More than 75,000 metal heads from around the globe invade the Wacken Open Air festival to pay homage to the greatest bands in the world of metal.
‘Wacken 3D’ is a new feature documentary, shot between July and August last year in stereoscopic 3D, that gives audiences a chance to experience the festival in a most intimate way: the fans, the music and the unique atmosphere. And that wasn’t always easy, says director Norbert Heitker: “It was quite risky to shoot all of those scenes and get a clear picture of what was going on at the end of the day. There were no paid actors, you couldn’t plan interviews with musicians. So people say what they want to say. All you can do is ask the question again and get the answer you’re hoping for,” he adds.

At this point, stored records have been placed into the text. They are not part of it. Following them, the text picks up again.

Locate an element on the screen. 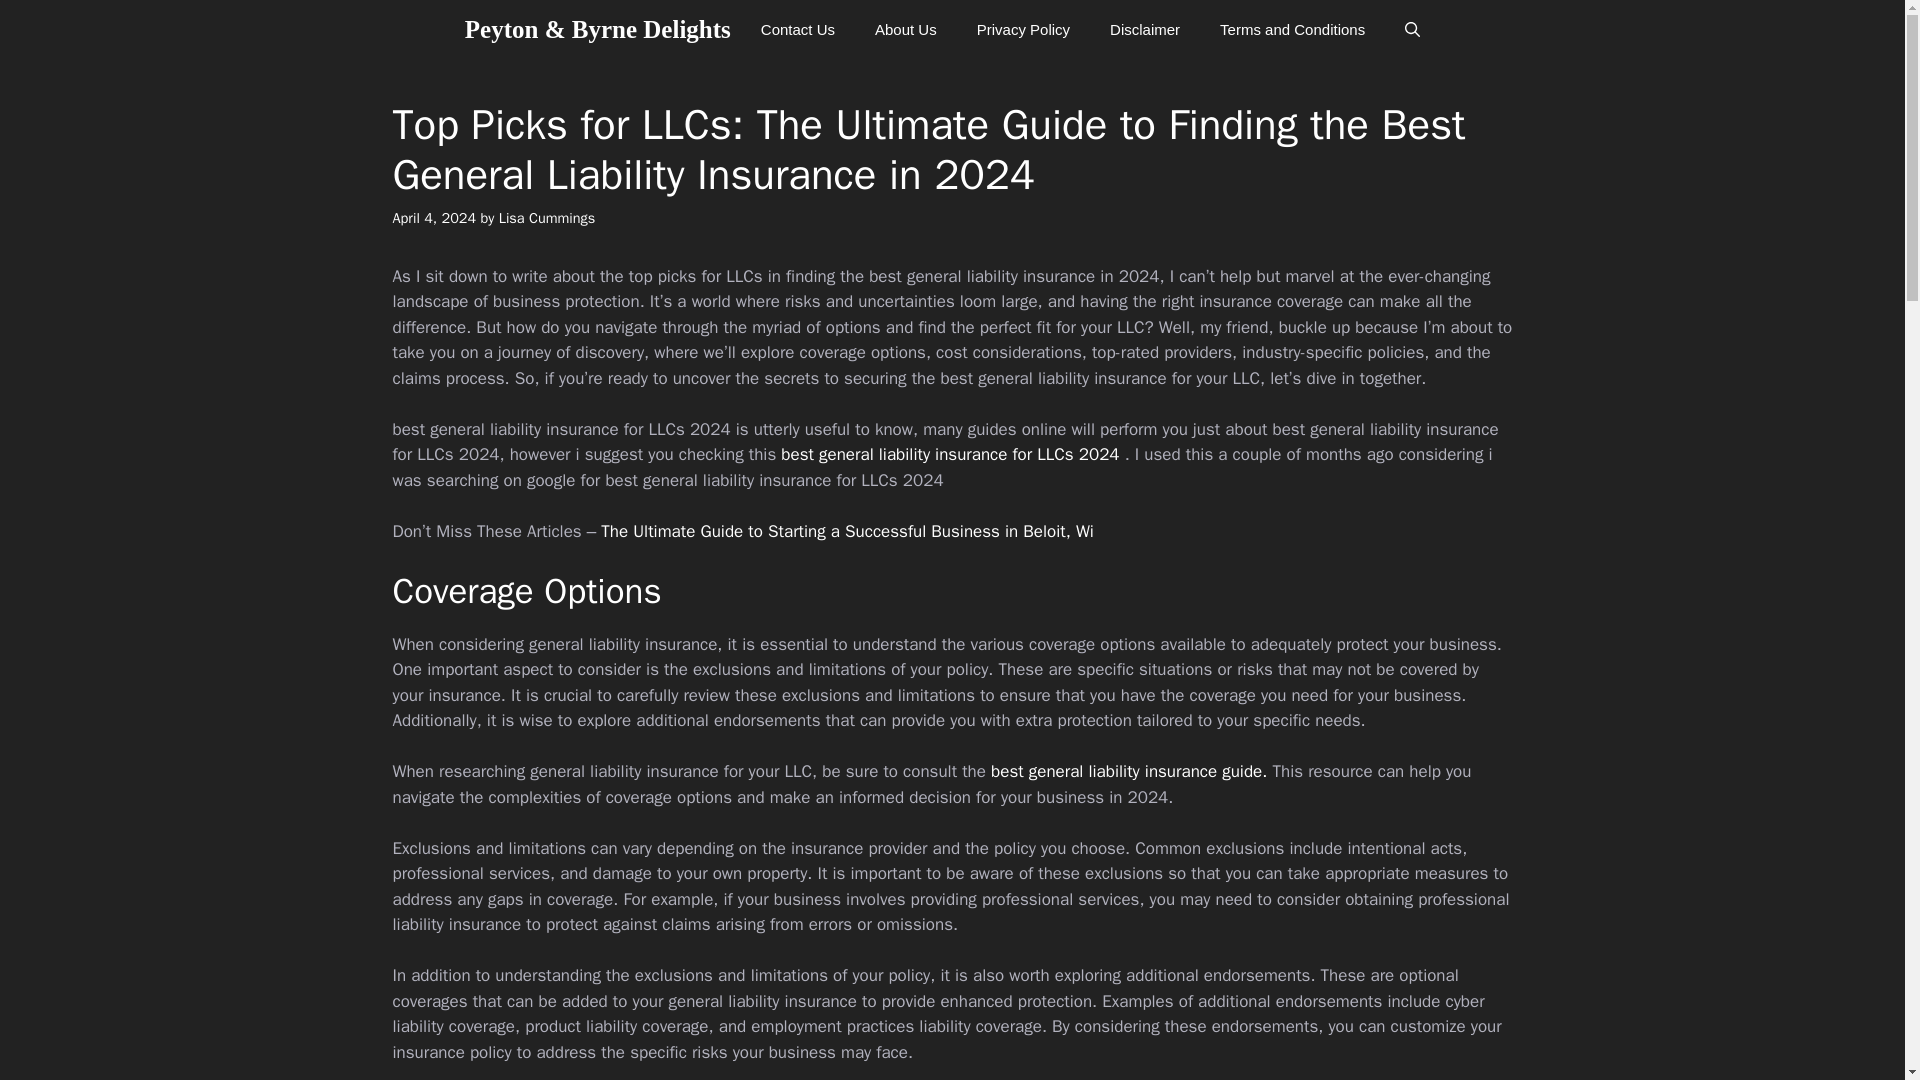 The image size is (1920, 1080). best general liability insurance guide. is located at coordinates (1128, 771).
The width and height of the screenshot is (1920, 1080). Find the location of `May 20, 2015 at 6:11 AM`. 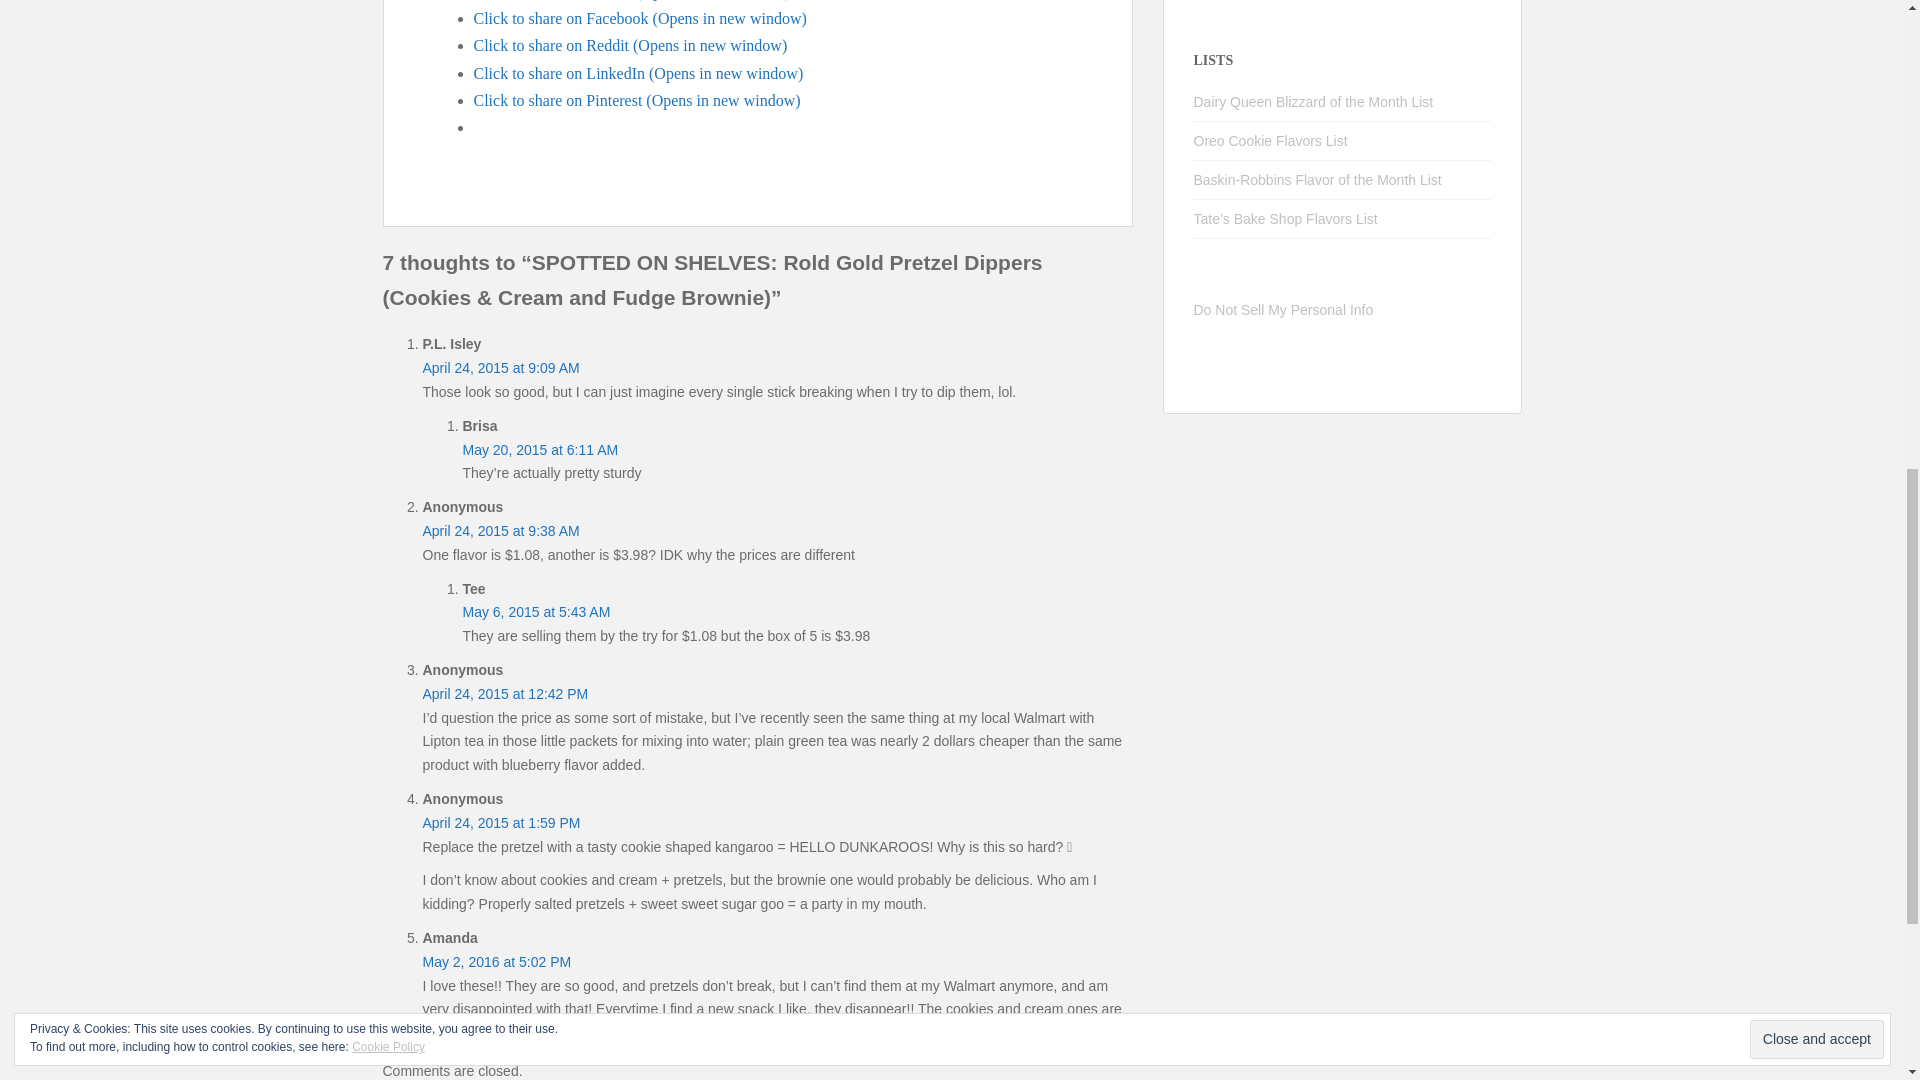

May 20, 2015 at 6:11 AM is located at coordinates (540, 449).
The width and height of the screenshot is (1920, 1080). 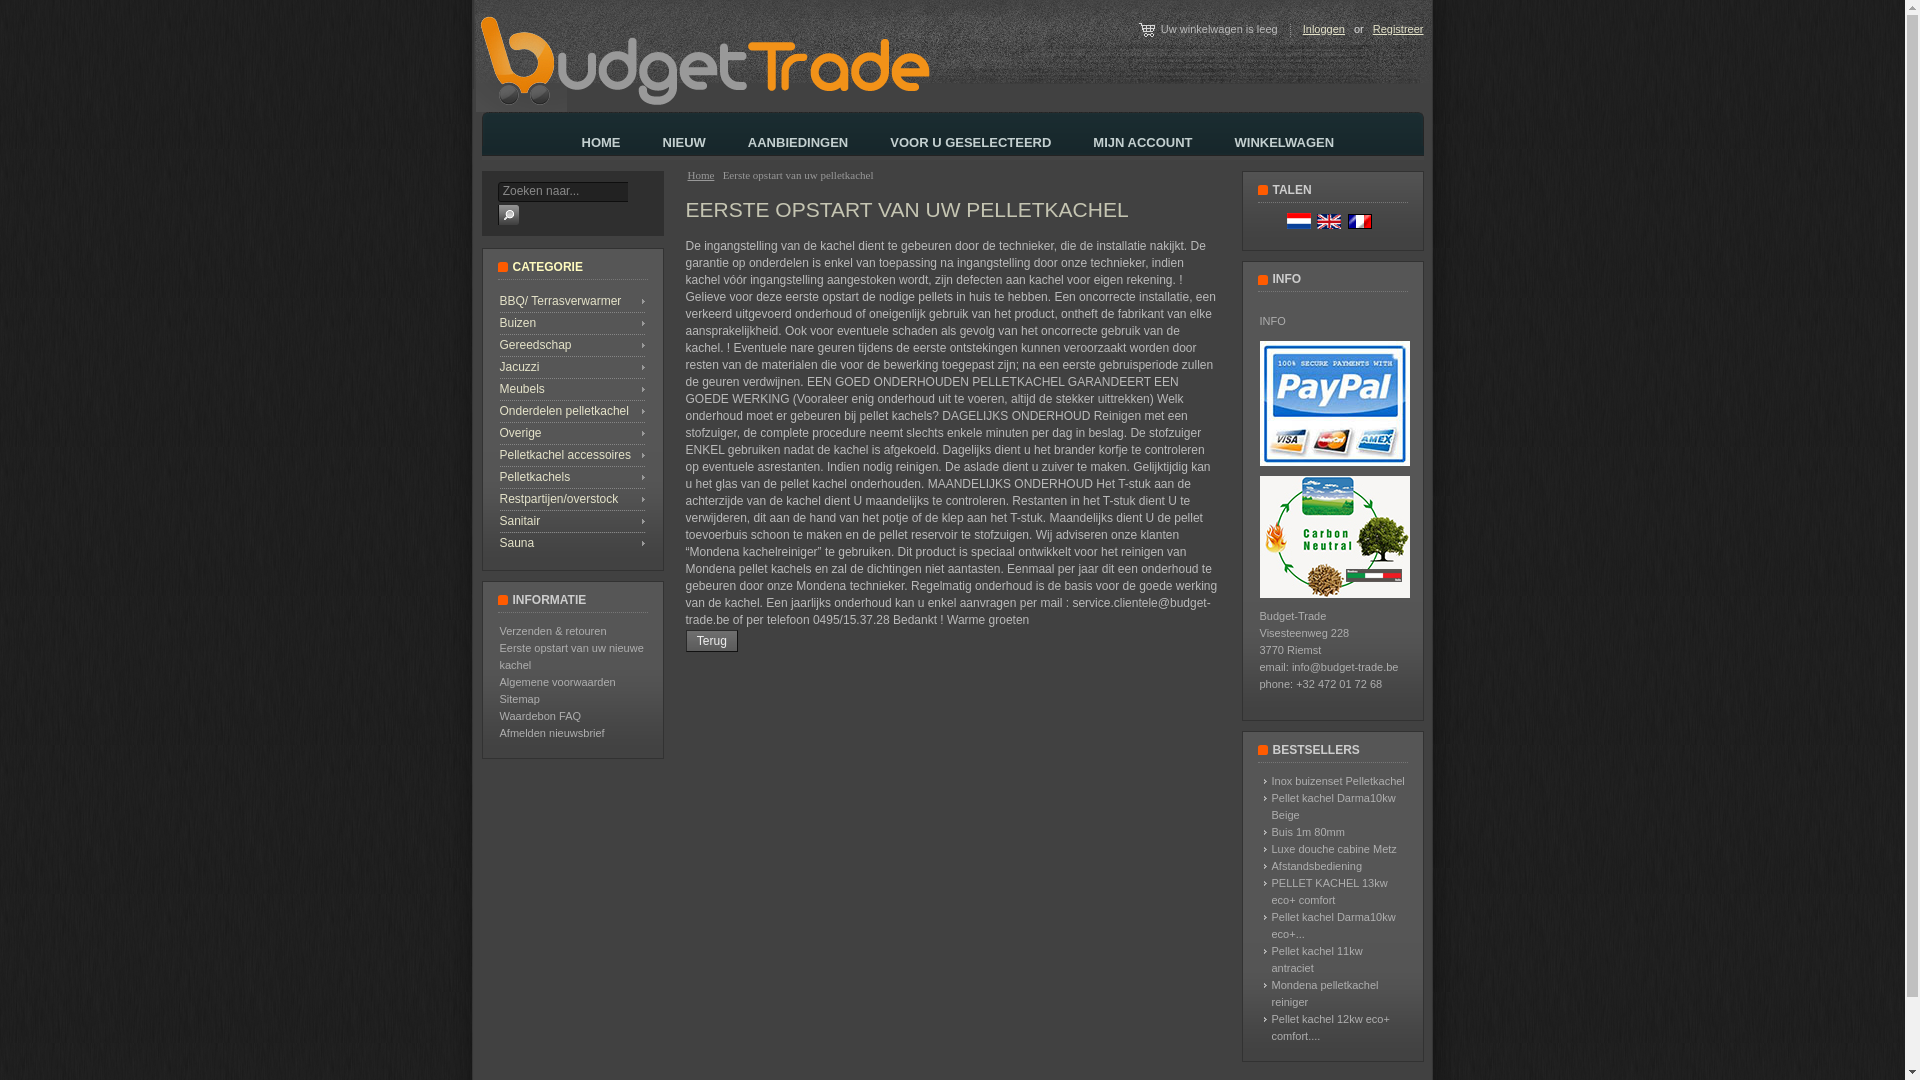 I want to click on Home, so click(x=702, y=175).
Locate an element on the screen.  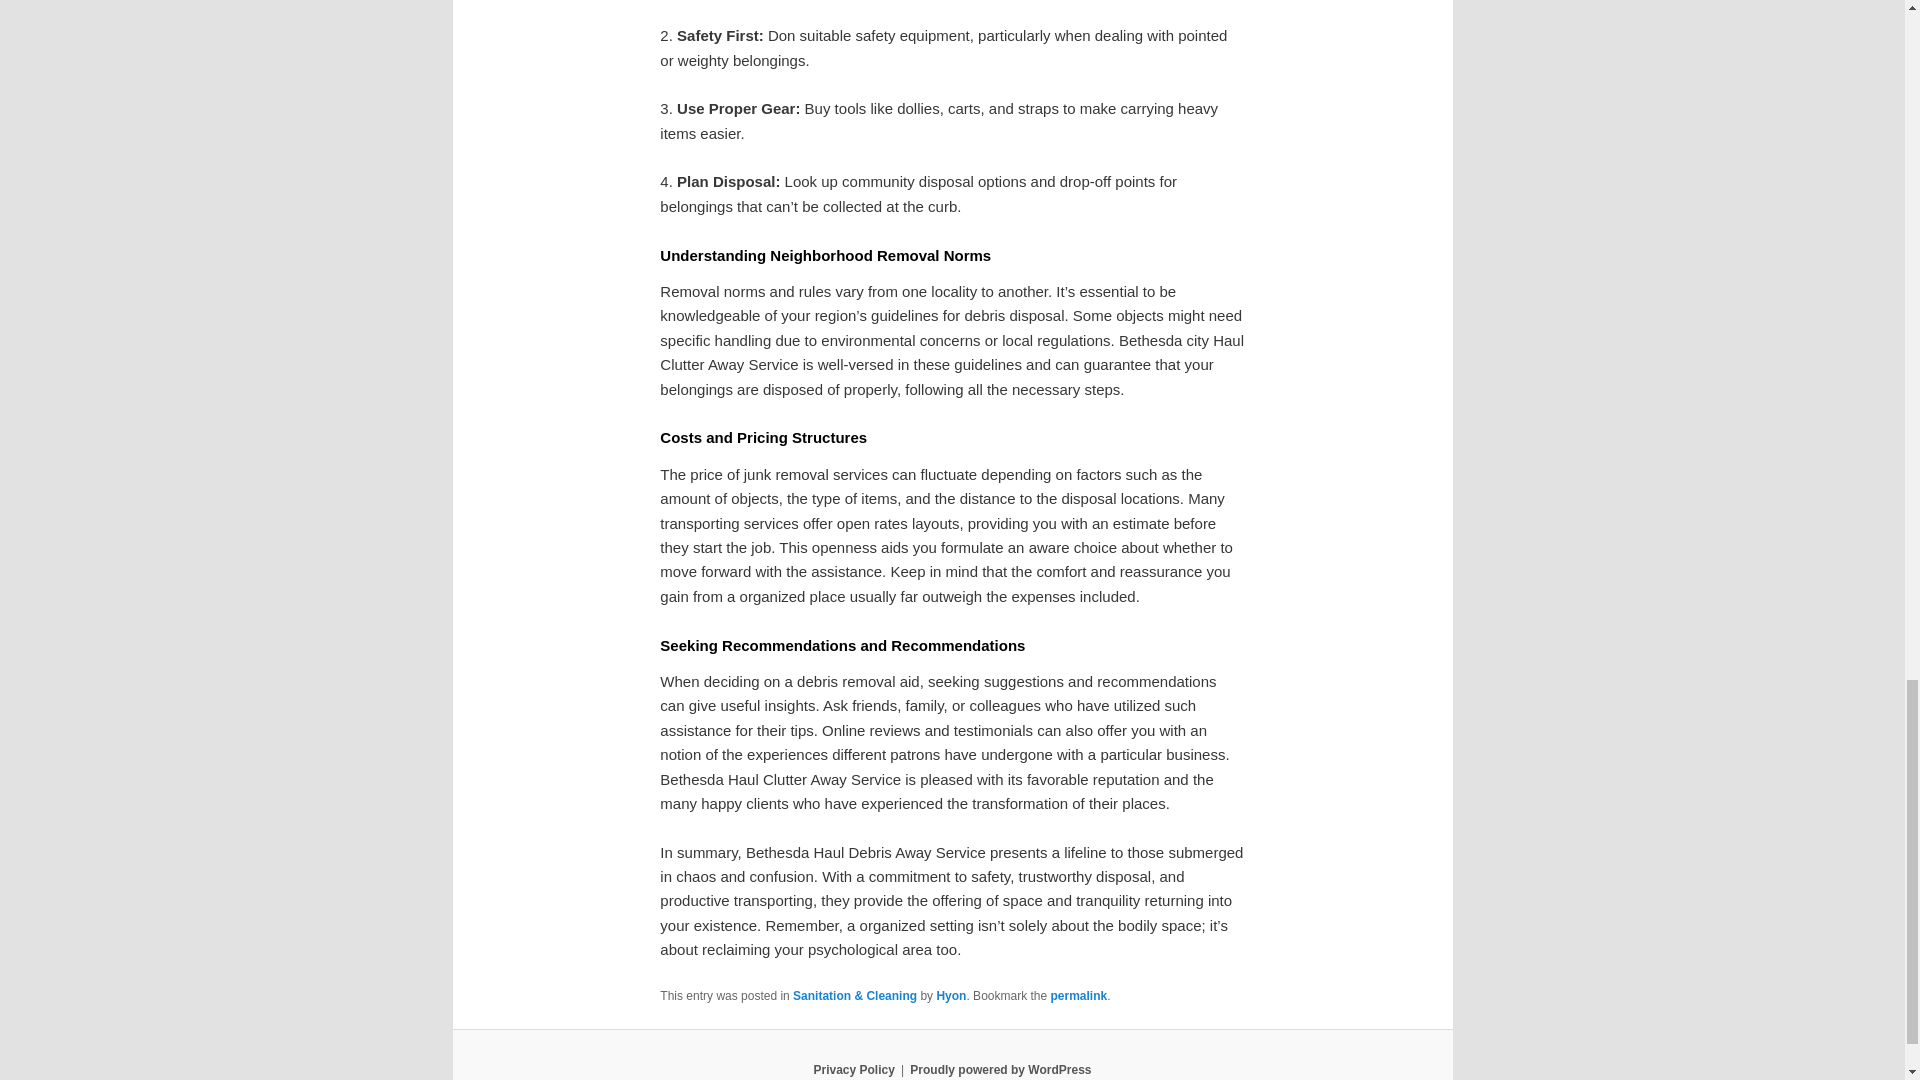
Privacy Policy is located at coordinates (853, 1069).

The first Wacken Open Air event in 1990 drew less than 800 people, but it has since grown to become the biggest open air festival of its kind. Tickets are sold out within days, long before all of the participating bands are announced.
Wacken Open Air is now celebrating its 25th birthday and its founders are delighted at the film’s timely release.
“I think this really is – I wouldn’t say divine intervention – but to have this film out now, on the 25th anniversary of the festival, is of course a very lucky coincidence. It feels right. It’s great to have a movie that talks about what these 25 years mean to us,” says the event’s co-founder and organiser Thomas Jensen.
Using 18 state-of-the-art 3D cameras, Norbert Heitker and his team covered last year’s Wacken Open Air around the clock, from behind the scenes right to the heart of the metal fan crowds.
“Wacken 3D”, an intimate portrayal of the world’s biggest metal festival, is out now in Germany.